Problem to work on: Please rewrite the listing from the line with "Where should I" up to and including the line with "(x=308, y=134)", substituting "Music platform" for "Video platform" and changing nothing else. Give only those lines, without the pictures.
— START Record set —
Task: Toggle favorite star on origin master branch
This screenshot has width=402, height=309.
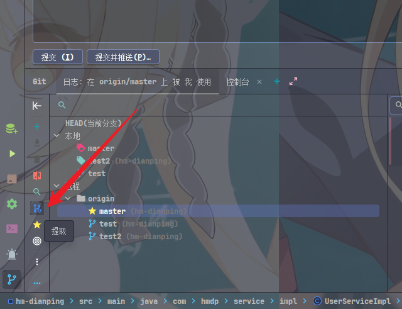Action: point(92,211)
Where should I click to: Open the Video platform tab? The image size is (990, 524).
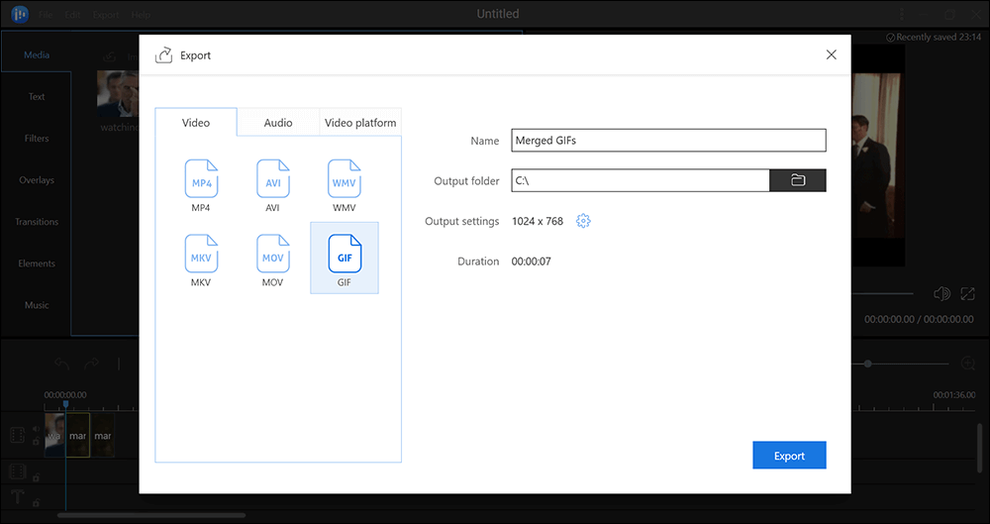pyautogui.click(x=360, y=123)
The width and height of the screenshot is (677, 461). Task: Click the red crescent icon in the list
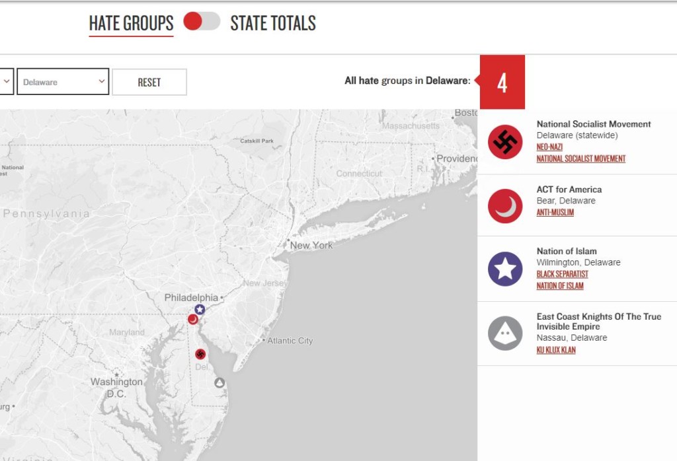pyautogui.click(x=505, y=206)
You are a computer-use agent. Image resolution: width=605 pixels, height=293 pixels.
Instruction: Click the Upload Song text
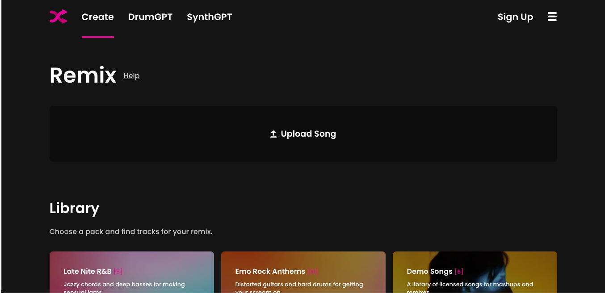(x=308, y=134)
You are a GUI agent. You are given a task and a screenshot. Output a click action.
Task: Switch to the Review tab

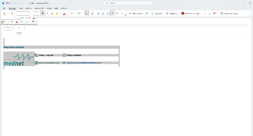pyautogui.click(x=49, y=8)
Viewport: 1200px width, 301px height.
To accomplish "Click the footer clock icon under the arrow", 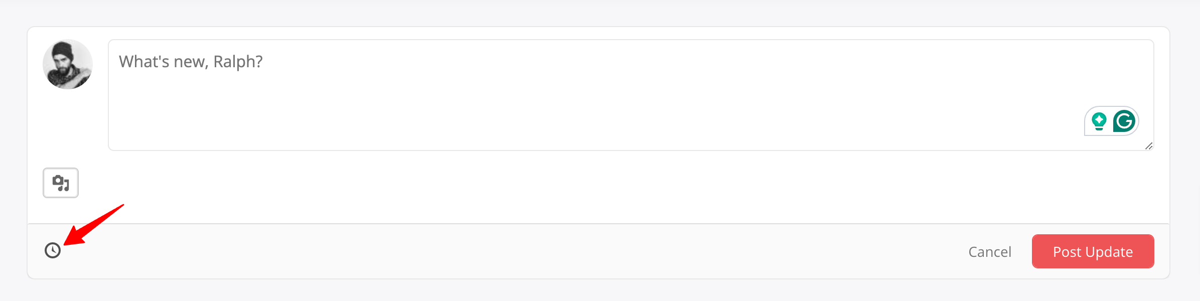I will pyautogui.click(x=53, y=250).
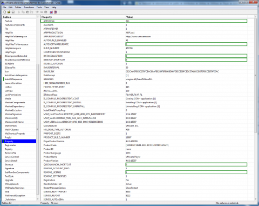Click the Save disk toolbar icon

(x=13, y=12)
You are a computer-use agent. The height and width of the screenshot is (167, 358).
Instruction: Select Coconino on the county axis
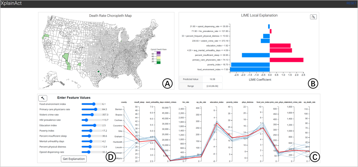point(119,126)
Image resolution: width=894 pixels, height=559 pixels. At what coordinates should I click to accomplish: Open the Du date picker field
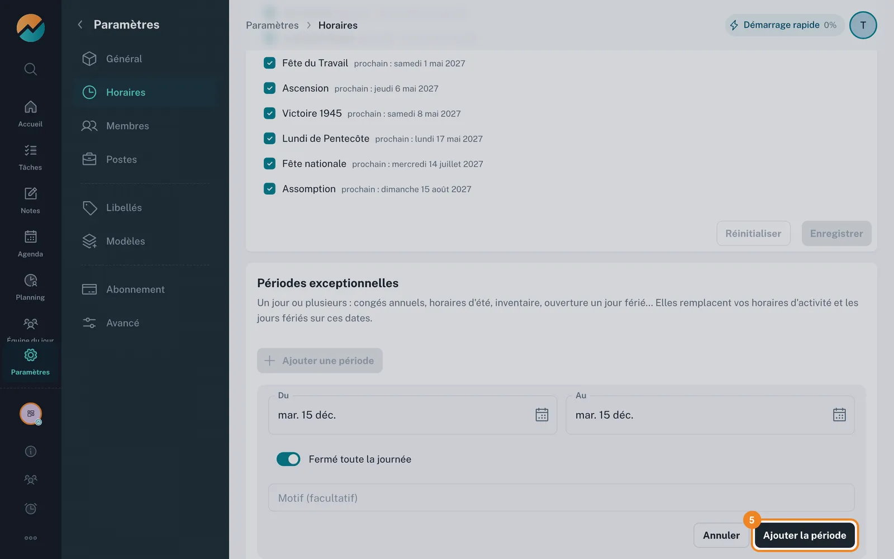pos(412,415)
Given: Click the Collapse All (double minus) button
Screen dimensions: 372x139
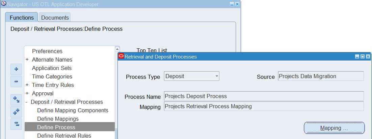Looking at the screenshot, I should point(16,124).
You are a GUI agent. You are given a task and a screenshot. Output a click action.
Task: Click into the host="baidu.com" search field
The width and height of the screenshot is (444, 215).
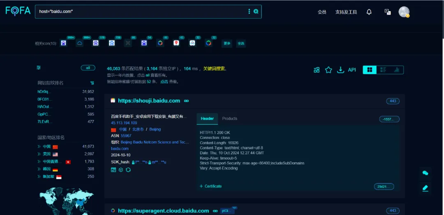coord(140,12)
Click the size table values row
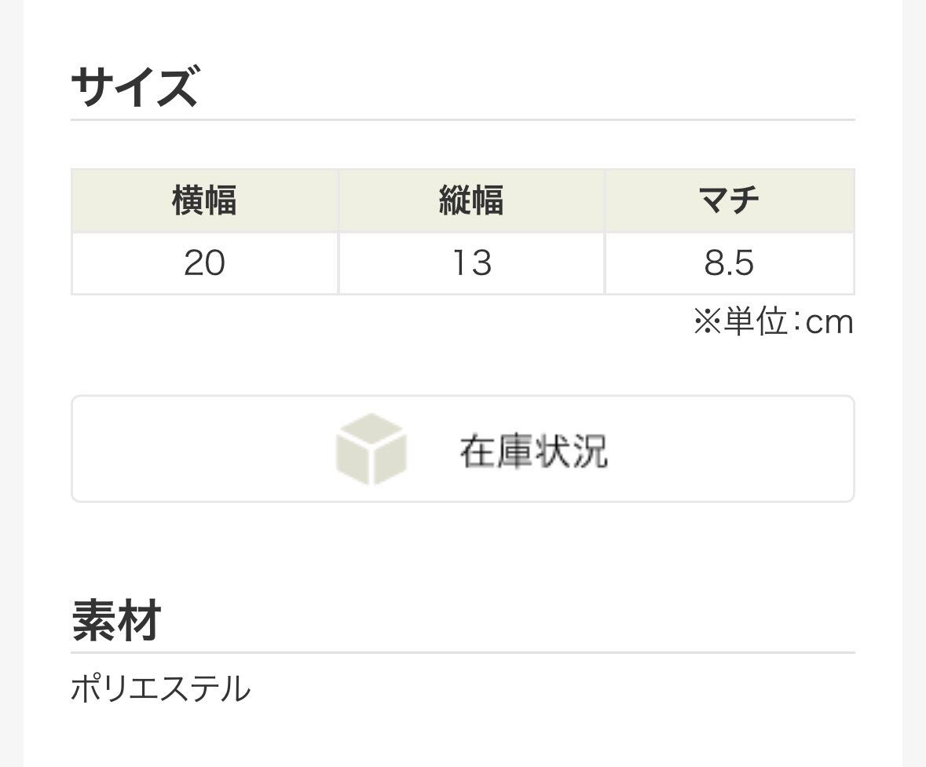This screenshot has height=767, width=926. (x=463, y=263)
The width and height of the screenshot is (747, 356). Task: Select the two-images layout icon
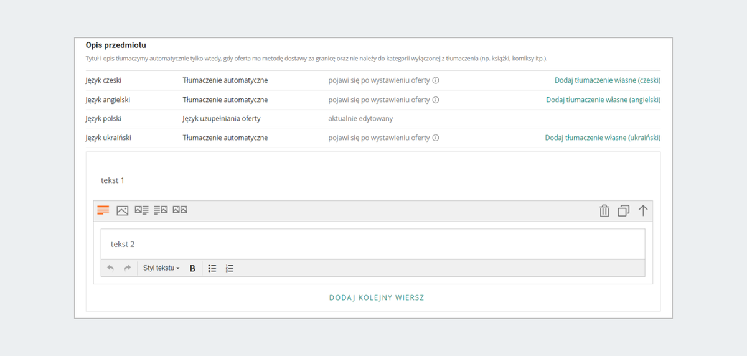[x=180, y=210]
— END Record set —
Exercise result:
Where should I click to: Open the Music platform tab? The image size is (990, 524).
pyautogui.click(x=360, y=123)
The width and height of the screenshot is (677, 461). Task: Click the red crescent icon in the list
pyautogui.click(x=505, y=206)
You are a computer-use agent. Image resolution: width=605 pixels, height=293 pixels.
Instruction: Click the Upload Song text
(x=308, y=134)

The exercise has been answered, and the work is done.